I gripped my crossbow as I approached the tavern, ready to fight whatever wolves I found inside. This had become my life.

I had approached La Maison de Touraine on horseback a few minutes earlier, clomping across the cobblestone streets, my red hooded cloak wafting behind me in the chill wind. I could hear the revelry inside La Maison, beyond the two men loitering on the front stoop. I recognized them both from the first night I had entered the tavern two months ago. One of them was squat and chubby, the other one tall with a thick moustache. Both had looked surly and itching to fight.

Their eyes now bulged at the sight of me, a dark hooded figure in trousers and boots atop a fiery red horse, as I pulled Crimson to a halt. They recognized me as well. They also remembered that, beneath the imposing hood, I was a mere sixteen-year old girl with blonde hair and a scarred face. Nevertheless, they parted for me like the Red Sea, stepping back with weak smiles. The shorter man half-bowed as if I were the Queen. “Evening, Mademoiselle,” he said, keeping his head down.

“Evening,” I answered dully, striding past him. We weren’t friends. He seemed content not to be my enemy.

I didn’t tie up Crimson, but left him standing at the hitching post. He would wait for me. And one fiery snort from him rattled the men enough to ensure they wouldn’t harass him.

I pushed open the oak double doors, entering the offensive smoke and din of La Maison. A din that diminished to near silence as the revelers saw me. My boots clomped across the floorboards as I strode to the bar. Everyone gradually returned to their table conversations, though in quieter tones. Behind the counter, the tavern keeper, Gerard Touraine, busied himself polishing a mug. He barely glanced up at me. As I approached, the three men seated on stools before him slid off their seats and moved away to other tables.

Touraine kept staring down at the mug he was cleaning as he said, “Order a drink.”

I spread my cloak behind me and sat on the barstool. “A quart of your finest ale, Monsieur.”

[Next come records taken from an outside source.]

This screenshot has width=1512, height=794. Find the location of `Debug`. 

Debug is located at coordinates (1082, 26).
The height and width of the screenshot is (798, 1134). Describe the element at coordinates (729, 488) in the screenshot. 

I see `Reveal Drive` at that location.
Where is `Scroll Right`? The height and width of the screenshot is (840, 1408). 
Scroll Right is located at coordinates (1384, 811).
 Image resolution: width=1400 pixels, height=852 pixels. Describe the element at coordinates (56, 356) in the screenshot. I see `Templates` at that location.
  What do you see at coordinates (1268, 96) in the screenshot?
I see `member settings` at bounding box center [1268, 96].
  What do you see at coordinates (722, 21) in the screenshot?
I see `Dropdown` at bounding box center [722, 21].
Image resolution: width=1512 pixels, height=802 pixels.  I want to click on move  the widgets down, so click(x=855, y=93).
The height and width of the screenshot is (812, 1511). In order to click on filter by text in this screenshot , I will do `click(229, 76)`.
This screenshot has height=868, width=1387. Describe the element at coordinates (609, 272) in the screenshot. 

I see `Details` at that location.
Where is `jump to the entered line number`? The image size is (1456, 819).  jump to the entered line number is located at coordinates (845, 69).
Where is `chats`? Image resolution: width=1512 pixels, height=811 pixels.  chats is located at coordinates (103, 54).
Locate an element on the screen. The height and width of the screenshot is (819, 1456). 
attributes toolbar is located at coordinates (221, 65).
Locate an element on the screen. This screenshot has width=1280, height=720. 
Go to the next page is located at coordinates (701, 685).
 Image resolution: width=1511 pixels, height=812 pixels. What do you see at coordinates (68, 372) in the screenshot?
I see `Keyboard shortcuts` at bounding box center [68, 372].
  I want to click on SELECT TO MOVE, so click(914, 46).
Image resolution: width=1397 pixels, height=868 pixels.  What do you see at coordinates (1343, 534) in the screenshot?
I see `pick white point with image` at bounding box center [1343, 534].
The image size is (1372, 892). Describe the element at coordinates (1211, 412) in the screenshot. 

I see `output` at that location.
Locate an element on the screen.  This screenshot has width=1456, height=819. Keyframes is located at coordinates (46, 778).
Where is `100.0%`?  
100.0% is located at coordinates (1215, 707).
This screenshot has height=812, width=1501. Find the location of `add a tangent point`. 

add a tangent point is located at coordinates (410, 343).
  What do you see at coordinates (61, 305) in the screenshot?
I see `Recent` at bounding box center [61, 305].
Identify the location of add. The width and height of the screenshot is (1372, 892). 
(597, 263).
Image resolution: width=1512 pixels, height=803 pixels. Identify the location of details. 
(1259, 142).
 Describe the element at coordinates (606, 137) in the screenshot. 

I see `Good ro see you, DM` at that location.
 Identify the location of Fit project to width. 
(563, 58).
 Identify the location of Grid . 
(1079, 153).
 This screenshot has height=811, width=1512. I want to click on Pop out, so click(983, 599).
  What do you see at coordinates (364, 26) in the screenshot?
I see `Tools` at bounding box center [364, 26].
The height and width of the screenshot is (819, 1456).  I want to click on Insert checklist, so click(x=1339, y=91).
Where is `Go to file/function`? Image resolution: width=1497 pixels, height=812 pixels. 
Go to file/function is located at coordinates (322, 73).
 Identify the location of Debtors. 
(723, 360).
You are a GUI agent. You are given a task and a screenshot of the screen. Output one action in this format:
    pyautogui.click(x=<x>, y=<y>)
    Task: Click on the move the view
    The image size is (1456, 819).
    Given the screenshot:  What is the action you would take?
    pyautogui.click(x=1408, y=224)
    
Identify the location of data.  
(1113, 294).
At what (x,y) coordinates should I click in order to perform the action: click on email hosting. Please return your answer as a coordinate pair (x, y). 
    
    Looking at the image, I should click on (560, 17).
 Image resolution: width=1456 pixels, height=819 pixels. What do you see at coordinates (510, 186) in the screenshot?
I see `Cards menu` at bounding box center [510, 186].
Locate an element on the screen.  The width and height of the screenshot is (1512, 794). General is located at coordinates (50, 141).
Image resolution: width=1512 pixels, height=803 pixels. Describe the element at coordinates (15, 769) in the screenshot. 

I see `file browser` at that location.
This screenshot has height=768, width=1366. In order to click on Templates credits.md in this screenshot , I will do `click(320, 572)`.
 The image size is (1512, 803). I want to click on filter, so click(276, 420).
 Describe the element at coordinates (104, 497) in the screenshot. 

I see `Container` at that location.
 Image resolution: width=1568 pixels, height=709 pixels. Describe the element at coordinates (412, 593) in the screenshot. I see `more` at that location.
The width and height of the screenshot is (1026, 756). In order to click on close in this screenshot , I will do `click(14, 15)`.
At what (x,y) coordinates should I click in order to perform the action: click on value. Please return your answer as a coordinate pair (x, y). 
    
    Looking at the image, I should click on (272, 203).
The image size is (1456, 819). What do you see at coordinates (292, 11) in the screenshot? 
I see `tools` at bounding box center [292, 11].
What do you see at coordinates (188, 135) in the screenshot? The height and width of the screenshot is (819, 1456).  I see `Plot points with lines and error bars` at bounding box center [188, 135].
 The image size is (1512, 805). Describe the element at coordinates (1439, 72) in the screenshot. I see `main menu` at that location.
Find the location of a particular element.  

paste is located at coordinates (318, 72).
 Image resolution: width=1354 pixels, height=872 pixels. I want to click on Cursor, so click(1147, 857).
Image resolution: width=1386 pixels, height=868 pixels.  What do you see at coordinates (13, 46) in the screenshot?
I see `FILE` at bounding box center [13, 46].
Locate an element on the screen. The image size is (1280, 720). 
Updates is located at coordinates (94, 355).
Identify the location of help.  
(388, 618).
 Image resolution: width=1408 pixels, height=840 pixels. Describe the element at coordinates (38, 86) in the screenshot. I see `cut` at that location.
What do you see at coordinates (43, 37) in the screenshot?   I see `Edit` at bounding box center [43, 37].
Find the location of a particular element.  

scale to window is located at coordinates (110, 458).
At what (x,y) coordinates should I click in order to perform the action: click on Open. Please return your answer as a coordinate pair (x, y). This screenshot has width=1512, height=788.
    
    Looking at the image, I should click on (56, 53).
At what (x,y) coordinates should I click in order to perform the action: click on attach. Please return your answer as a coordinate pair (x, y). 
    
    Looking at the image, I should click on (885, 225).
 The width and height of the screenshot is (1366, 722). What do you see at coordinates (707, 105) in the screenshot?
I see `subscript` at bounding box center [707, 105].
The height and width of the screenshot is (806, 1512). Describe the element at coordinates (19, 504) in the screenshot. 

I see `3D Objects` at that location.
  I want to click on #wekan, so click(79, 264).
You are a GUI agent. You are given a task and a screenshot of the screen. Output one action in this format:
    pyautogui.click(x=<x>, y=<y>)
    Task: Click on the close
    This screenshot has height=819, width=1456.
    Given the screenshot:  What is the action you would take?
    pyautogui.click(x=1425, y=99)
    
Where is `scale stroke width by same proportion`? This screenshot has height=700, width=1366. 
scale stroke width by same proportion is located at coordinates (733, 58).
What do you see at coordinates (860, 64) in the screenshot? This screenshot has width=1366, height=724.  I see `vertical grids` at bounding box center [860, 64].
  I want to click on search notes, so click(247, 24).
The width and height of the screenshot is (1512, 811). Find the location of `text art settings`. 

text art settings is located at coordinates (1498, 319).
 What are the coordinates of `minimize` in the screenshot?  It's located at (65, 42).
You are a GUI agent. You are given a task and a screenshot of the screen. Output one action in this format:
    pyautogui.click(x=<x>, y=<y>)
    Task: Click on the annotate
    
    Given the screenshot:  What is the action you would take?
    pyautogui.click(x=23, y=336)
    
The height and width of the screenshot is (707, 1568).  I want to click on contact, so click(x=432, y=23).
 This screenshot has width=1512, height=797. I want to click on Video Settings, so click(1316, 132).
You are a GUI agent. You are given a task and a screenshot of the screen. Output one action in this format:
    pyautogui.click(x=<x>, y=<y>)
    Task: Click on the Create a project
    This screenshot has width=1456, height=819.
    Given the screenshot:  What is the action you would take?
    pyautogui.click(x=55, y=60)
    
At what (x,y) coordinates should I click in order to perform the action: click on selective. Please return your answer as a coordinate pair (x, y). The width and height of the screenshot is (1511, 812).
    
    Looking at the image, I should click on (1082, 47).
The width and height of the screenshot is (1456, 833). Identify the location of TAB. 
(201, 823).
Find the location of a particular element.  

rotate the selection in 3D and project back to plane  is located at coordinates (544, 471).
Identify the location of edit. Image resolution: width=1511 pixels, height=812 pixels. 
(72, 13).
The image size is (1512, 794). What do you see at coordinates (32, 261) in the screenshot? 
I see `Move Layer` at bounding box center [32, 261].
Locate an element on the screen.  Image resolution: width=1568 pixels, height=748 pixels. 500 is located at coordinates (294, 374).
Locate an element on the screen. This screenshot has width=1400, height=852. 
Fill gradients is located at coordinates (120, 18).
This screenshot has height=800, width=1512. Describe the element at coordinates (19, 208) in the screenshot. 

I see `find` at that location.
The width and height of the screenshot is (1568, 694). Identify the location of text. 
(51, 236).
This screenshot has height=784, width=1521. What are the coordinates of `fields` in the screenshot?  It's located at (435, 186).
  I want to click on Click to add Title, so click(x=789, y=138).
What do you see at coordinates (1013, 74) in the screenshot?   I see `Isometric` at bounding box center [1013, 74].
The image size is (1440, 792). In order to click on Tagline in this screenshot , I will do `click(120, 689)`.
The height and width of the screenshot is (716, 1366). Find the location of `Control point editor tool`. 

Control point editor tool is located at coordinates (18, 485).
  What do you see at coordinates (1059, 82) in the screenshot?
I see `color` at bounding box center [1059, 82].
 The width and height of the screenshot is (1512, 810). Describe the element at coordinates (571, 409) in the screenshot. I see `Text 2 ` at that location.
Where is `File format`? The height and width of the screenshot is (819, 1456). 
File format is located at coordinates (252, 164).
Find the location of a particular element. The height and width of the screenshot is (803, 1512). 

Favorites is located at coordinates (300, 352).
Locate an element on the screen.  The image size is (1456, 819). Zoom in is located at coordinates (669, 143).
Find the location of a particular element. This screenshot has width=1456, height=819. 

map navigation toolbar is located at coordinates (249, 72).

Touraine soured at my attempt at humor. “Or perhaps some water, until you’re much older,” he said. He grabbed a separate pitcher beneath the counter to fill a mug for me. “Don’t look yet, but there’s a big man in the corner who seems to be one of them. He’s been talking about the recent wolf attacks all night with his cronies there. I assume they’re part of it, too, but he must be one, don’t you think?”

Touraine turned his back to me to scrub the rear counter. I turned slowly to survey the room, taking my time to “discover” the large man he had noticed. Before my eyes fell on him, I spied the man in question from the corner of my eye.

Even seated, he seemed a head taller than the six men surrounding him. Despite the tavern’s subdued atmosphere, he and his friends had quickly resumed a raucous conversation. Yet his voice rang a bit louder, his smile a bit broader, and his attention remained fixed on me without apology. His back and shoulders appeared a foot wider than any other man in the room. His physique alone would make any sane person back down.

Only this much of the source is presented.